A strong correlation between low activation state of AMPK and metabolic
disorders associated with insulin resistance, obesity and sedentary activities
has been established in a variety of rodent models with aspects of the
metabolic syndrome (Kelly et al., 2004; Yu et al., 2004).
In addition, feeding mice with a high fat diet causes dysregulation of AMPK,
associated with impaired AMPK phosphorylation and protein expression in
skeletal muscle, heart, liver, aortic endothelium and hypothalamus (Lee et al., 2005; Lessard et al.,
2006; Liu et al., 2006; Martin et al., 2006; Muse et al., 2004; Wang and Unger, 2005; Wilkes et al., 2005).
Furthermore, inhibition of AMPK was found to occur in mice fed with a high fat
diet rich in palmitate (Wu et al., 2007),
raising the possibility that chronic exposure to fatty acids inhibits AMPK
activation in a feed-forward effect of lipid overload. It was reported that
palmitate inhibited AMPK in endothelial cells via ceramide-dependent PP2A activation (Wu et al., 2007).
Interestingly, AMPK inhibition by PP2C upregulation was accounted for decreased
AMPK activity in the heart of obese rodents with cardiac lipotoxicity (Wang and Unger, 2005).
These data provide new insights into the mechanisms of lipo-regulatory
dysfunction, leading to lipid metabolism disorders in obesity.
If decreased
AMPK activity contributes to the pathogenesis of obesity, as suggested by
dysregulation of AMPK signaling in obese rodent models, one would expect that
mice lacking AMPK will be more sensitive to deleterious effects of
over-nutrition.

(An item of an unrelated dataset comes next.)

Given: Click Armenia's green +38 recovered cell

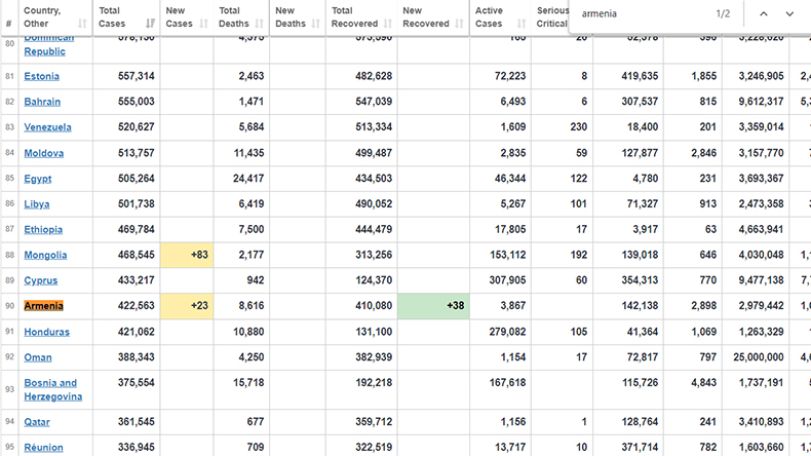Looking at the screenshot, I should [433, 306].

Consistent with this hypothesis, whole-body ablation of AMPKa2
activity exacerbates high fat diet-induced obesity, while the glucose disposal rates
are similar to those of wild-type mice (Villena et al., 2004). The fact that these mice
have similar triglycerides contents in liver and muscle, either on high-fat or
normal diets, rules out the lipid accumulation in these tissues as a major
determinant of their glucose homeostasis (Villena et al., 2004). More recently, Jorgensen and
coworkers investigated whether reduced levels of muscle AMPK promoted lipid
accumulation and insulin resistance during high-fat diet (Beck Jorgensen et al., 2009). High-fat feeding increased
body mass and adiposity, and impaired insulin and glucose tolerance, however,
there was no difference between wild-type and transgenic litter-mates
overexpressing an AMPKa2 kinase-dead (KD) in muscle. High-fat feeding decreased
insulin-stimulated muscle glucose uptake and Akt-phosphorylation, while
increasing muscle triacylglycerol, diacylglycerol and ceramide. These effects,
as well as obesity-induced lipid accumulation and insulin resistance were not
exacerbated in AMPK KD mice, suggesting that reduced levels of muscle AMPKa2 did
not promote insulin resistance in the early phase of obesity-related diabetes.
Another study by Fujii and coworkers demonstrated that mice overexpressing a
muscle-specific KD AMPKa2 Asp157Ala mutation developed more severe muscle
insulin resistance after 30 weeks on high-fat diet (Fujii et al., 2008). However, the observation
that the genotype effect occurred 26 weeks late than the first evidence of
glucose intolerance suggested that AMPK did not play a primary role in the
development of insulin resistance. Thus, while AMPK function is impaired with
severe obesity, it does not appear to influence the development of insulin
resistance in diet-induced obesity.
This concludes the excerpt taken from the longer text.